GOAL
Change every "Instruction" in the items below to "Goal" and leave everything else as it is.

PROVIDED ENTRIES
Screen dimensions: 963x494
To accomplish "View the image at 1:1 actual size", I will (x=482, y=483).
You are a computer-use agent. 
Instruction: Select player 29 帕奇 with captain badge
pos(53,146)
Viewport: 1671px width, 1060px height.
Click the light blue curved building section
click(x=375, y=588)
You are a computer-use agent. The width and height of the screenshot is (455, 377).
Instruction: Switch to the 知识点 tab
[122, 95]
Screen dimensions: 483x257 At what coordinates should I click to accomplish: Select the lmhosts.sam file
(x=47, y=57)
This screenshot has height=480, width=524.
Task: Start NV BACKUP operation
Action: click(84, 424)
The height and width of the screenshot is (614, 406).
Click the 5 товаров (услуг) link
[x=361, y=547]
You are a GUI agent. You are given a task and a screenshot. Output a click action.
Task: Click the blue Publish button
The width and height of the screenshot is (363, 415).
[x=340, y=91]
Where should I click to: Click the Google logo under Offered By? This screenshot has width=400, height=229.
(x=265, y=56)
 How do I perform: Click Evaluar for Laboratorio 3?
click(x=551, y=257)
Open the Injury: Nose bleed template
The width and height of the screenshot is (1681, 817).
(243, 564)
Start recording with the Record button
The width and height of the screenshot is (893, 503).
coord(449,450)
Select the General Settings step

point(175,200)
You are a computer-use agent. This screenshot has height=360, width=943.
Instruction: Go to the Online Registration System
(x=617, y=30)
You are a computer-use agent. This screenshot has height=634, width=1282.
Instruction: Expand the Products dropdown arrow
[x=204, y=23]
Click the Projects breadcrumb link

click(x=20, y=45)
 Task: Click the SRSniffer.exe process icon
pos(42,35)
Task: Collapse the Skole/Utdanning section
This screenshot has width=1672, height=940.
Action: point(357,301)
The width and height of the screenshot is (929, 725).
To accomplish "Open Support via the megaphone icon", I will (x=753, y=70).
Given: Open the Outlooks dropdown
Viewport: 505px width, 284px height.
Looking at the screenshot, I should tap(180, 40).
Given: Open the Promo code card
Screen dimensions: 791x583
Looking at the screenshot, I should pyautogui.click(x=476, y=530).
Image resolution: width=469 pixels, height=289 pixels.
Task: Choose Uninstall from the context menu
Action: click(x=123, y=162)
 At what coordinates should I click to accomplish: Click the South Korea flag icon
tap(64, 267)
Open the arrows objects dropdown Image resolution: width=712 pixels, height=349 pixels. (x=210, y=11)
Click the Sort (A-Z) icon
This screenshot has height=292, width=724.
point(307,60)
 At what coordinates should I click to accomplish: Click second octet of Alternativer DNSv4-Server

TASK ANSWER
Screen dimensions: 963x494
To accomplish "View the image at 1:1 actual size", I will (x=482, y=483).
You are a computer-use agent. 
Goal: Select player 29 帕奇 with captain badge
pos(53,146)
Viewport: 1671px width, 1060px height.
Click the light blue curved building section
click(x=375, y=588)
You are a computer-use agent. The width and height of the screenshot is (455, 377).
Goal: Switch to the 知识点 tab
[122, 95]
Screen dimensions: 483x257 At what coordinates should I click to accomplish: Select the lmhosts.sam file
(x=47, y=57)
This screenshot has height=480, width=524.
Task: Start NV BACKUP operation
Action: click(84, 424)
The height and width of the screenshot is (614, 406).
Click the 5 товаров (услуг) link
[x=361, y=547]
You are a GUI agent. You are given a task and a screenshot. Output a click action.
Task: Click the blue Publish button
The width and height of the screenshot is (363, 415).
[x=340, y=91]
Where should I click to: Click the Google logo under Offered By? This screenshot has width=400, height=229.
(x=265, y=56)
 How do I perform: Click Evaluar for Laboratorio 3?
click(x=551, y=257)
Open the Injury: Nose bleed template
The width and height of the screenshot is (1681, 817).
(243, 564)
Start recording with the Record button
The width and height of the screenshot is (893, 503).
coord(449,450)
Select the General Settings step

point(175,200)
You are a computer-use agent. This screenshot has height=360, width=943.
Goal: Go to the Online Registration System
(x=617, y=30)
You are a computer-use agent. This screenshot has height=634, width=1282.
Goal: Expand the Products dropdown arrow
[x=204, y=23]
Click the Projects breadcrumb link

click(x=20, y=45)
 Task: Click the SRSniffer.exe process icon
pos(42,35)
Task: Collapse the Skole/Utdanning section
This screenshot has width=1672, height=940.
Action: point(357,301)
The width and height of the screenshot is (929, 725).
To accomplish "Open Support via the megaphone icon", I will (x=753, y=70).
Given: Open the Outlooks dropdown
Viewport: 505px width, 284px height.
Looking at the screenshot, I should tap(180, 40).
Given: Open the Promo code card
Screen dimensions: 791x583
Looking at the screenshot, I should pyautogui.click(x=476, y=530).
Image resolution: width=469 pixels, height=289 pixels.
Task: Choose Uninstall from the context menu
Action: click(x=123, y=162)
 At what coordinates should I click to accomplish: Click the South Korea flag icon
tap(64, 267)
Open the arrows objects dropdown Image resolution: width=712 pixels, height=349 pixels. (x=210, y=11)
Click the Sort (A-Z) icon
This screenshot has height=292, width=724.
point(307,60)
 At what coordinates should I click to accomplish: Click second octet of Alternativer DNSv4-Server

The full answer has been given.